So, in addition to developing an LC exchange program, we could do a multicultural study on using
time series analysis - e.g median time to reaching an x% supply as defined by proportion ot breast
milk to breast milk substitutes in various cultural settings. The mental attitude I'm sure has a
huge amount to do with success. I don't think we need Peter Hartmann's fancy tools for this
because what WE need to know is what is the effectiveness of:
1) Putting baby to the breast
2) Using a tube on the breast
3) Pumping
It would have to look at the interactive effects of combinations of these interventions. I would
probably combine as follows:
Group 1: Putting baby to breast
Group 2: Putting baby to breast, using a tube
Group 3: Putting baby to breast, pumping
Group 4: Putting baby to breast, using a tube, pumping
I would feel that it is unethical to not have a putting baby to breast group. If we did not have the
putting the baby to the breast alone group - we would not be able to determine whether or not
pumping and using the tube had an interactive effect. It may be unethical to have a group that is
just putting baby to breast which would leave this comparison:
Group 1: Putting baby to breast, using a tube, not pumping
Group 2: Putting baby to breast, not using a tube, pumping
Group 3: Putting baby to breast, using a tube, pumping
Since we are not dispensing pills, we would not be able to get at "efficacy" of these interventions.
However, if we did this in various cultural settings we would be able to get at "effectiveness" of
these interventions in different cultures.
We would have to set tight parameters around the women we choose for inclusion in the study and
have careful pre- and post-feeding weight checks as well as pre- and post-feeding weight checks
on what is in supplementers and bottles. Probably weighing the baby would be a better idea, but I
can't imagine mothers doing this around the clock in addition to the interventions.
I think we should screen out, as best as possible, known conditions that may limit the supply -
including IVF, insulin resistance, thyroid problems, etc. Then we'd also have to set some
parameters around the babies as well. I think I'd screen out tight frenulums and other suck-
limiting factors as special cases.
Knowing my population and having using the SNS extensively prior to running support groups
where I saw the dropouts from the practice with whom I did my initial training, I am certain that I
won't see much of a difference between the using the tube and not using the tube groups except
among some babies . Initially I was pretty horrified that these women were happily bottle feeding
and pumping away and how would their babies ever figure out how to feed at the breast when
they were taking 0.1 oz. They weren't even using Dee Kassing's paced bottle feeding technique -
fast flow Avent bottles tilted vertically and babies drowning in the fast flow.
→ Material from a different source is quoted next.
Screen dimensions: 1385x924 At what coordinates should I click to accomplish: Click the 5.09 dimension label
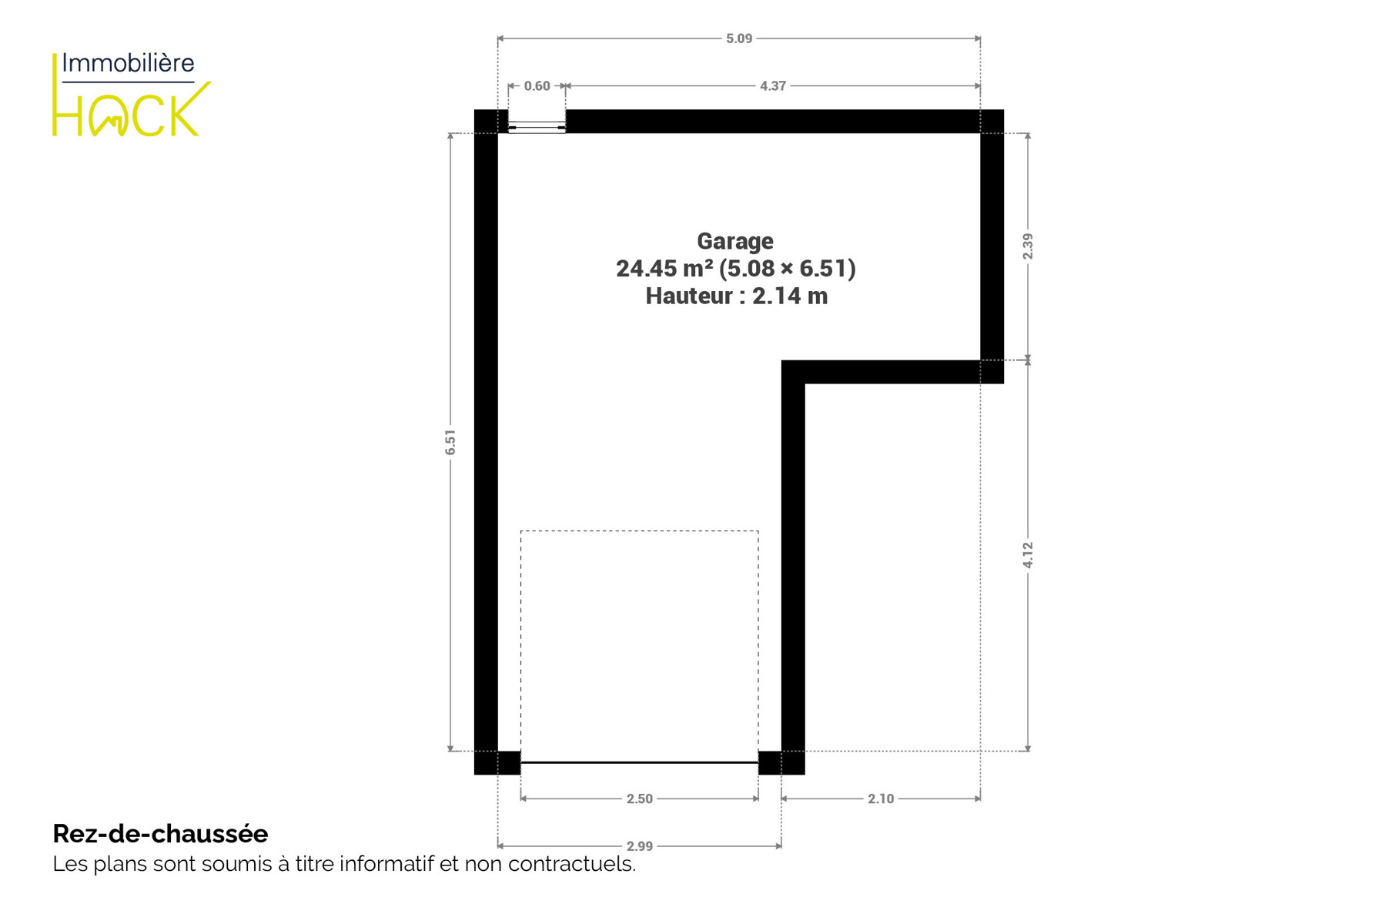tap(738, 38)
BUT this population is not every population and I'm sure that there will be strong cultural
differences (and even within the populations that we serve). I think it is very important to not only
identify the effectiveness of various interventions but to look at who responds to various
interventions in different settings. AND long before I watched this support group, I wanted to do
a study on use of the tube.
If there is anything I have learned from my work in international settings, it is that the
effectiveness of interventions is highly dependent upon the setting and population.
So, now here is the problem in our so-called modern society that doesn't believe in funding
research (everything is supposed to come from corporations). How do we get funding for a
multicultural study? I remember CDC having a request for proposals about interventions.